• **Latihan**:
Tuliskan kembali dengan persis bagian bacaan tentang Candi Panataran, mulai dari "Dalam kitab Negarakertagama, Candi" sampai dengan "oleh gunung tersebut.".

• **Bacaan**:
——————————
Gugus candi Panataran ditemukan kembali pada tahun 1815 oleh Sir Thomas Stamford Raffles (1781 – 1826), Letnan Gubernur Jenderal pemerintah kolonial Inggris yang berkuasa di Nusantara pada waktu itu. Bersama Dr. Horsfield seorang ahli ilmu alam, Raffles mengadakan kunjungan ke Candi Panataran. Setelah diketemukan kembali oleh Raffles, para peneliti mulai berdatangan untuk melakukan penyelidikan dan pencatatan benda purbakala di kawasan Panataran. Pada tahun 1867, Andre de la Porte bersama J. Knebel juga mengadakan penelitian terhadap kawasan candi Panataran. Hasil penelitiannya diterbitkan pada tahun 1900 dengan judul “De ruines van Panataran”.
Dalam kitab Negarakertagama, Candi Penataran disebut dengan nama Candi Palah. Diceritakan bahwa Raja Hayam Wuruk (1350 - 1389 M) dari Majapahit sering mengunjungi Palah untuk memuja Hyang Acalapati, atau yang dikenal sebagai Girindra (berarti raja gunung) dalam kepercayaan Syiwa. Oleh karena itu, jelas bahwa Candi Palah sengaja dibangun di kawasan dengan latar belakang Gunung Kelud, karena memang dimaksudkan sebagai tempat untuk memuja gunung. Pemujaan terhadap Gunung Kelud bertujuan untuk menangkal bahaya dan menghindarkan diri dari petaka yang dapat ditimbulkan oleh gunung tersebut.
Berdasarkan tulisan pada sebuah batu yang terletak sisi selatan bangunan utamanya, diduga bahwa Candi Palah dibangun pada awal abad 12 M, atas perintah Raja Srengga dari Kediri. Walaupun demikian, Candi Panataran terus mengalami pengembangan dan perbaikan sampai dengan, bahkan sesudah, masa pemerintahan Raja Hayam Wuruk. Dugaan ini didasarkan pada berbagai angka tahun yang tertulis pada berbagai tempat di candi ini yang berkisar antara tahun 1197 sampai tahun 1454 M. Seluruh areal Panataran, kecuali halaman yang berada di bagian tenggara, terbagi oleh dua jalur dinding yang melintang dari utara ke selatan menjadi tiga bagian.
——————————
• **Bahan Sumber**:
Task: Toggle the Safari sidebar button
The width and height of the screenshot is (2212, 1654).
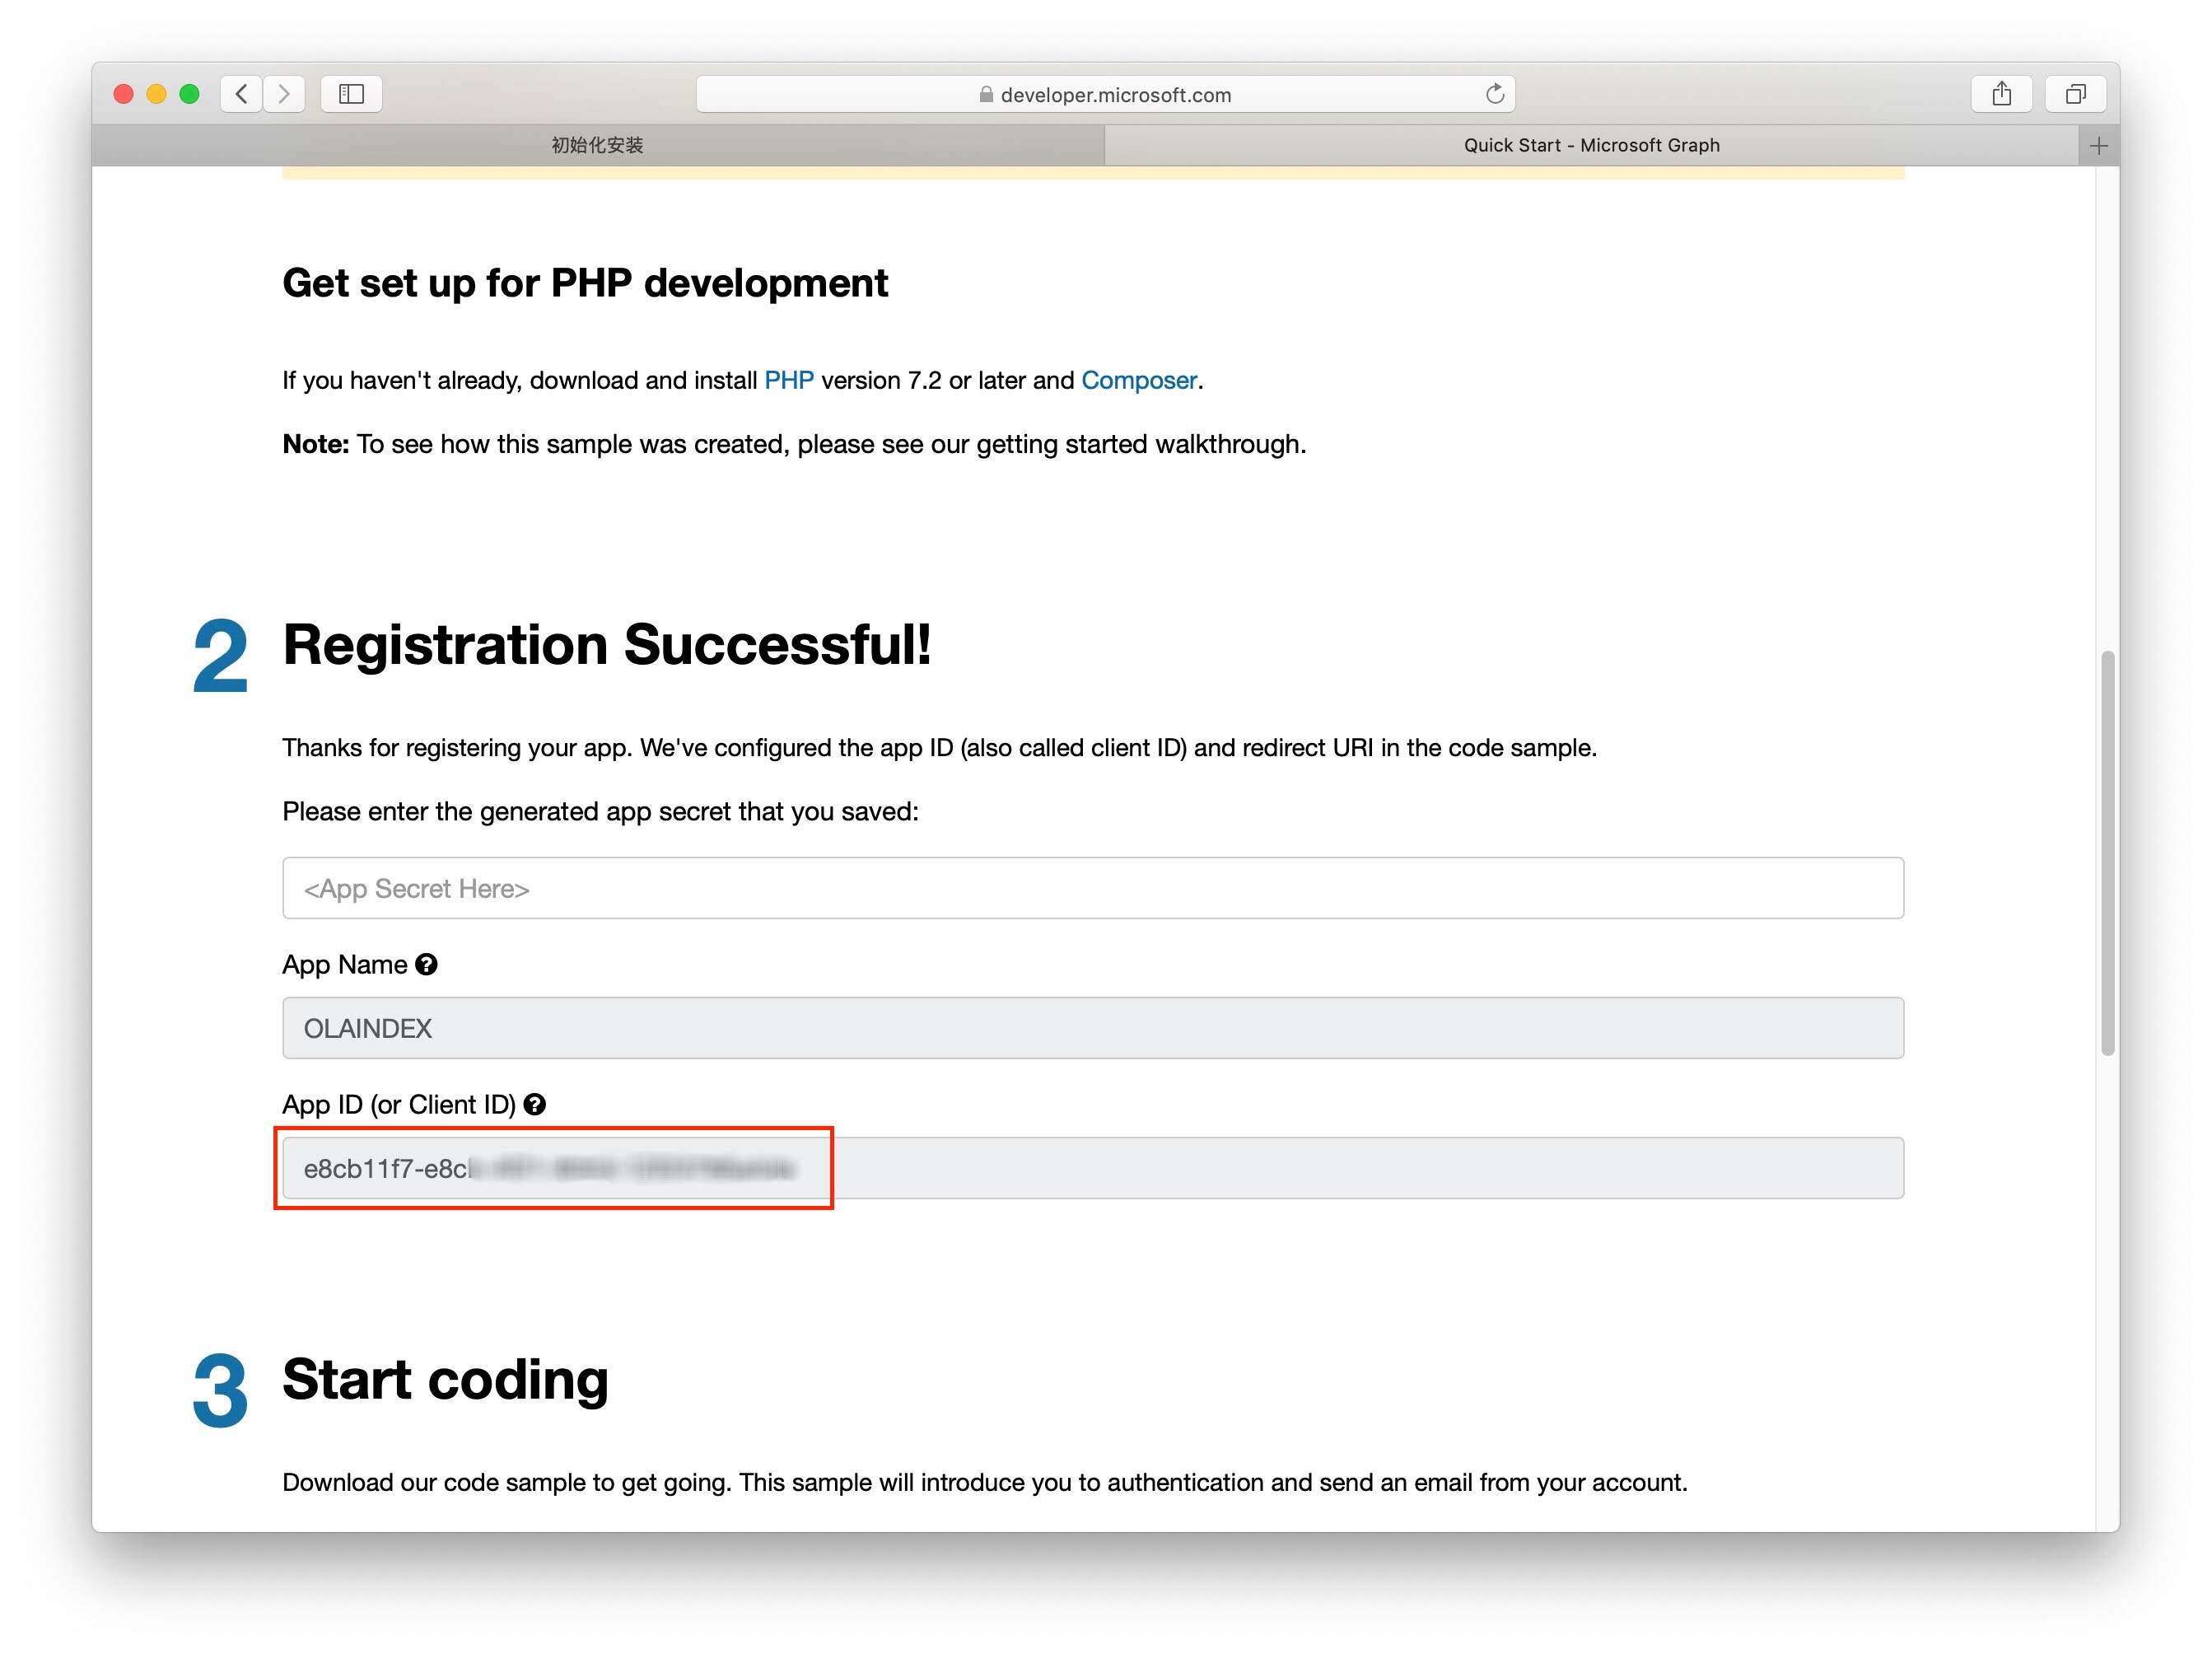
——————————
• **Jawaban Latihan**:
Dalam kitab Negarakertagama, Candi Penataran disebut dengan nama Candi Palah. Diceritakan bahwa Raja Hayam Wuruk (1350 - 1389 M) dari Majapahit sering mengunjungi Palah untuk memuja Hyang Acalapati, atau yang dikenal sebagai Girindra (berarti raja gunung) dalam kepercayaan Syiwa. Oleh karena itu, jelas bahwa Candi Palah sengaja dibangun di kawasan dengan latar belakang Gunung Kelud, karena memang dimaksudkan sebagai tempat untuk memuja gunung. Pemujaan terhadap Gunung Kelud bertujuan untuk menangkal bahaya dan menghindarkan diri dari petaka yang dapat ditimbulkan oleh gunung tersebut.